SOURCE EXTRACT:

Kine v. Forman

Citation172 A.2d 164,404 Pa. 301
PartiesDr. Israel KINE and Oscar Rosenbaum v. Louis FORMAN and Max Forman. Appeal of Max FORMAN.
Decision Date27 June 1961
CourtUnited States State Supreme Court of Pennsylvania

David Freeman, Philadelphia, for appellants.

Harry Smuckler, Philadelphia, for appellees.

Before CHARLES ALVIN JONES, C. J., and BELL, MUSMANNO, BENJAMIN R JONES, COHEN, BOK and EAGEN, JJ.

MUSMANNO, Justice.

On December 17, 1937, Oscar Rosenbaum filed and obtained judgment on a note, with a warrant for confession of judgment, signed by the defendants Louis Forman and Max Forman, and made payable to Dr. Israel Kine and Oscar Rosenbaum.

On September 16, 1938 the defendants petitioned the Court of Common Pleas of Philadelphia County to strike off the judgment on the ground that Dr. Kine had died before the note was recorded and that, therefore, the judgment was entered without his authority or that of a personal representative. Rosenbaum filed an Answer asserting that he was sole owner of the judgment note since he had purchased Dr. Kine's interest in the note prior to the latter's death and that there was an oral assignment of the note by Dr. Kine to him. Rosenbaum had a rule issued upon the defendants to take depositions in accordance with Rule 209 of the Pennsylvania Rules of Civil Procedure, 12 P.S.Appendix. The depositions however, were not taken and the defendants elected to proceed upon Petition and Answer.

The Court discharged the rule to strike off on the basis that as one of the joint payees, Rosenbaum, was entitled to record the note with or without the consent of the other joint payee. We find it unnecessary to study the correctness of this ruling, since we affirm the Court's discharge of the rule on another ground.

REQUIREMENTS:
Using the court opinion, answer each question.
(a) What decision date does it give?
(b) Who appeared for the appellees?
(c) On what basis did the Court of Common Pleas discharge the rule to strike off?
The lines after this point come from a different source than the court opinion.

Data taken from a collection

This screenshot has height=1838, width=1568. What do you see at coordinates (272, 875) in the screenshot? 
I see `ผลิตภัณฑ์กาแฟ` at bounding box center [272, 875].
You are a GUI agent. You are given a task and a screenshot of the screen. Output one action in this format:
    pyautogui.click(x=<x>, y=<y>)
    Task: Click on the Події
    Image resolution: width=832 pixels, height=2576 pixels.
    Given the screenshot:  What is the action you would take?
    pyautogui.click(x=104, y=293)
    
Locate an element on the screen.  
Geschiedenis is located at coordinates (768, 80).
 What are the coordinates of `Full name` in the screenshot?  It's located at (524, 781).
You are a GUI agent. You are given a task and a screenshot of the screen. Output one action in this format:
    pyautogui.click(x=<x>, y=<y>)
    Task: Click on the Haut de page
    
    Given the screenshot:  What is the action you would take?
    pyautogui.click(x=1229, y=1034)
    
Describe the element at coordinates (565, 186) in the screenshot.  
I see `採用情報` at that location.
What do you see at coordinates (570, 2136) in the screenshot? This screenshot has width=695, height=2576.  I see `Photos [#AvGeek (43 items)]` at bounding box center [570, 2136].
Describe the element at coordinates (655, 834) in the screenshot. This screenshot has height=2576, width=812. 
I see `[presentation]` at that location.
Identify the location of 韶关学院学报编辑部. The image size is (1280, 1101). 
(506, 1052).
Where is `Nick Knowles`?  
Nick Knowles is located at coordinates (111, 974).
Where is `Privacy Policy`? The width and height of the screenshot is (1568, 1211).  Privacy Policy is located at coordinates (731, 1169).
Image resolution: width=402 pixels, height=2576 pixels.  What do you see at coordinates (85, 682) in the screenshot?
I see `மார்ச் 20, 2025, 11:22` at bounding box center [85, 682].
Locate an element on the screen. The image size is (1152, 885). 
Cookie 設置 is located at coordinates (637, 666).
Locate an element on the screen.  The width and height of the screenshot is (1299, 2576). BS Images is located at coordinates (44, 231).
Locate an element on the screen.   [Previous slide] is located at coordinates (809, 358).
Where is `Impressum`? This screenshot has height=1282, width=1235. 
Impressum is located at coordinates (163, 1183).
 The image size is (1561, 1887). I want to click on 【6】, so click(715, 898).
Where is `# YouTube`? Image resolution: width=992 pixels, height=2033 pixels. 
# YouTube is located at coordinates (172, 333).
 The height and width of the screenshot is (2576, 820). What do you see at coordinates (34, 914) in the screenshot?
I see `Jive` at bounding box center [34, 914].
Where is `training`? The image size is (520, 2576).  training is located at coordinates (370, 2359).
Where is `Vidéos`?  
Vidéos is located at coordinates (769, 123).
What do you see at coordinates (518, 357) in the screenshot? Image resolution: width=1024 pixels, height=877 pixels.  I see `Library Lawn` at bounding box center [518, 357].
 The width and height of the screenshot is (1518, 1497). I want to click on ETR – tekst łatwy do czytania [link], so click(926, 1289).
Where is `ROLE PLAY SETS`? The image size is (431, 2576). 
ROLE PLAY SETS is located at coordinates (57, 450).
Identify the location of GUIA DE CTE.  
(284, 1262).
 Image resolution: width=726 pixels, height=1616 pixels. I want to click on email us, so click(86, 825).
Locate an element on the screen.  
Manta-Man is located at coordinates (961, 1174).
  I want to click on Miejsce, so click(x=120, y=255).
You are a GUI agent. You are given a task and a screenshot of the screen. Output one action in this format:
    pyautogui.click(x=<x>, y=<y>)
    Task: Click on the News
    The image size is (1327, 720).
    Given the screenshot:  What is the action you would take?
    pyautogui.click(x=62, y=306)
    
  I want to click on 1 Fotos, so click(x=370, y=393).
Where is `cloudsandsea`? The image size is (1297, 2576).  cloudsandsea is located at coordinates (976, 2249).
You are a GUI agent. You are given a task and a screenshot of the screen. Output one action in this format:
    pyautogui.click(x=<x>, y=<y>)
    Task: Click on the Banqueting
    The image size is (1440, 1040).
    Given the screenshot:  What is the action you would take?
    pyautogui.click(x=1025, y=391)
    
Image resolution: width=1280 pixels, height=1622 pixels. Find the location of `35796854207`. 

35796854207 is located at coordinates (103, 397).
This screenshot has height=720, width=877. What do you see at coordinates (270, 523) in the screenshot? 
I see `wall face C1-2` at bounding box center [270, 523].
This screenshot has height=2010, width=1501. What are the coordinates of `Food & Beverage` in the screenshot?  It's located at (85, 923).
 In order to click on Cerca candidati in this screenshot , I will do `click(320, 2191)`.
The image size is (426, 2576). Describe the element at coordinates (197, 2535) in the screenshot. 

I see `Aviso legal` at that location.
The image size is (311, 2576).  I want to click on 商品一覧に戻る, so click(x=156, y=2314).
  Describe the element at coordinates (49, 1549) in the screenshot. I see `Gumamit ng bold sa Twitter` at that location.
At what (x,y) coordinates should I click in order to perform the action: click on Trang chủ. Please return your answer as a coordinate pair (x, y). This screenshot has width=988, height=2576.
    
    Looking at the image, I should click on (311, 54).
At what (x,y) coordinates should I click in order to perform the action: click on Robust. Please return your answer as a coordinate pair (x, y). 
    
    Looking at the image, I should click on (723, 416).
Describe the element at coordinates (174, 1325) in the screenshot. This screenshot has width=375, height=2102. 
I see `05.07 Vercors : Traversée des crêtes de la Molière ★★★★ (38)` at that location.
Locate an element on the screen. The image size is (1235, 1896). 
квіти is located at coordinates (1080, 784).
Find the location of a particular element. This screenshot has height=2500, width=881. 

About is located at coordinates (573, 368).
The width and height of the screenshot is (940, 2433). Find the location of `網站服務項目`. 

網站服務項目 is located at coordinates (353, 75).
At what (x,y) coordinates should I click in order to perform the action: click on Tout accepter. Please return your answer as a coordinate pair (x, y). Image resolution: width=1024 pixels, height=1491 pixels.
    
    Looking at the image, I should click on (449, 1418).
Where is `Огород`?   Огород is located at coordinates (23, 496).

TASK ANSWER:
(a) 27 June 1961
(b) Harry Smuckler, Philadelphia
(c) As one of the joint payees, Rosenbaum was entitled to record the note with or without the consent of the other joint payee.